La struttura chimica degli alfa idrossiacidi determina la loro attività biologica, infatti sono acidi organici che presentano un gruppo ossidrilico sull'atomo di carbonio adiacente al gruppo carbossilico che gli permette di intercalarsi tra le giunzioni proteiche dei corneociti, i "mattoni" della nostra pelle, ridurne la coesione e favorirne il potere di catturare liquidi attraverso la formazione e l'aumento del numero dei ponti di idrogeno creatisi per la presenza degli stessi gruppi ossidrilici. Questo processo favorisce velocemente un effetto di idratazione e di plasticità cutanea. Questi acidi sono inoltre in grado di inibire selettivamente le solfotransferasi e le fosfotransferasi, due enzimi deputati alla formazione dei ponti tra corneociti (che aumentano dunque la coesione tra di loro), conducendo così alla rimozione del tappo cheratinico, a un effetto esfoliante e ad un assottigliamento dello strato corneo che migliora conseguentemente la recettività della pelle alla penetrazione dei principi attivi nei prodotti cosmetici.
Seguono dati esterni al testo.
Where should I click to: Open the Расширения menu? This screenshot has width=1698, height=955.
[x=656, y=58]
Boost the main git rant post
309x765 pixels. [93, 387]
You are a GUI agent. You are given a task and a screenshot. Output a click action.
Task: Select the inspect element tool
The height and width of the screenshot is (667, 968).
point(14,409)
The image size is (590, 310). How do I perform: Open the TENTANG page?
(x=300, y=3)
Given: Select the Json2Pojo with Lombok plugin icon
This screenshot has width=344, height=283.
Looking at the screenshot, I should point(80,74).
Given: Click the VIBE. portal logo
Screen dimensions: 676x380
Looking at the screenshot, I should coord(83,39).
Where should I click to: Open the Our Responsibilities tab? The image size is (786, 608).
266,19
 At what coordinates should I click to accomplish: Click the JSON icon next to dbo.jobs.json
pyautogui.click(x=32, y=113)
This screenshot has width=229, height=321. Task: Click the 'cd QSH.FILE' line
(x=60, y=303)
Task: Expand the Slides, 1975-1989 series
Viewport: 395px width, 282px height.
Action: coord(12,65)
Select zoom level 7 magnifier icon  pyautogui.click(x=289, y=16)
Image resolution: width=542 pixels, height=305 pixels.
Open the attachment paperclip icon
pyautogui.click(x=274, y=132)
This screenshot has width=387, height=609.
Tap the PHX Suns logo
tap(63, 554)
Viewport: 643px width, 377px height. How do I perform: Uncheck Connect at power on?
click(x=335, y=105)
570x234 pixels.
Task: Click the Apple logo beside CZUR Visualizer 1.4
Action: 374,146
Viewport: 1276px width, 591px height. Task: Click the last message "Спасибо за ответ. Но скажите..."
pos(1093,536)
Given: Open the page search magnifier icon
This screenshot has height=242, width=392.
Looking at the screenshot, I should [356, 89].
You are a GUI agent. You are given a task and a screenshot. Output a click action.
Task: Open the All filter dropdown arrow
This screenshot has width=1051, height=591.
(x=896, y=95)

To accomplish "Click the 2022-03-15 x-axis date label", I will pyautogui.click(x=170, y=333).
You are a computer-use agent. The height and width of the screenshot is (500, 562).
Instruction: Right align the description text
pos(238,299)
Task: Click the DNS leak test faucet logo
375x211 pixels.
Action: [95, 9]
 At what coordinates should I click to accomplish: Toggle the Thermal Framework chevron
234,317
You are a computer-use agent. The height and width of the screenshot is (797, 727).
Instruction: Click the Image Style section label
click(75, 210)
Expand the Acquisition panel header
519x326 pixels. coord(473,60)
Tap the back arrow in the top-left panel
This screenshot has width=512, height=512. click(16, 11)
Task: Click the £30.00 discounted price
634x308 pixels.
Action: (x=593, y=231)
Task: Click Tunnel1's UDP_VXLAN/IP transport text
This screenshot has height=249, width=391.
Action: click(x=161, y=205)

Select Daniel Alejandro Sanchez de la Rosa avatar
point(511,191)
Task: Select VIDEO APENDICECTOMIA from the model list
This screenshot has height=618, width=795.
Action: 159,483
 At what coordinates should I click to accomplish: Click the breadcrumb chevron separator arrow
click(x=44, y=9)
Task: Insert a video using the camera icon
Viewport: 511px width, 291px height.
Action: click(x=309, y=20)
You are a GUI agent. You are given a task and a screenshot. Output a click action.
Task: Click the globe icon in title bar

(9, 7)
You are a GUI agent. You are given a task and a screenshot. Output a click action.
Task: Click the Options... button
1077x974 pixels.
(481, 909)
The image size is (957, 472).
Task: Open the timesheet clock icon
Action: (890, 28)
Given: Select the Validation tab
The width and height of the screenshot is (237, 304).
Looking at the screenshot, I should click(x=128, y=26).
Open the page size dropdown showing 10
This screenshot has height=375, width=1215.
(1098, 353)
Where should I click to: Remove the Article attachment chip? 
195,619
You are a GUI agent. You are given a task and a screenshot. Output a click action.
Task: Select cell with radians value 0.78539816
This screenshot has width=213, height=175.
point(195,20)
I beta idrossiacidi sono composti aromatici altamente insolubili utilizzati anch'essi, come gli alfa idrossiacidi, per la loro azione esfoliante. Il più famoso e utilizzato dei beta idrossiacidi è l’acido salicilico, contenuto in natura nella corteccia del Salice. Generalmente sono poco utilizzati nei prodotti per uso domiciliare in quanto difficili da dosare e per via della loro maggiore aggressività nei confronti della cute, ma sono utilizzati efficacemente in dermatologia. La loro molecola è più grande rispetto agli alfa e, di conseguenza, agisce solo sui corneociti in superficie.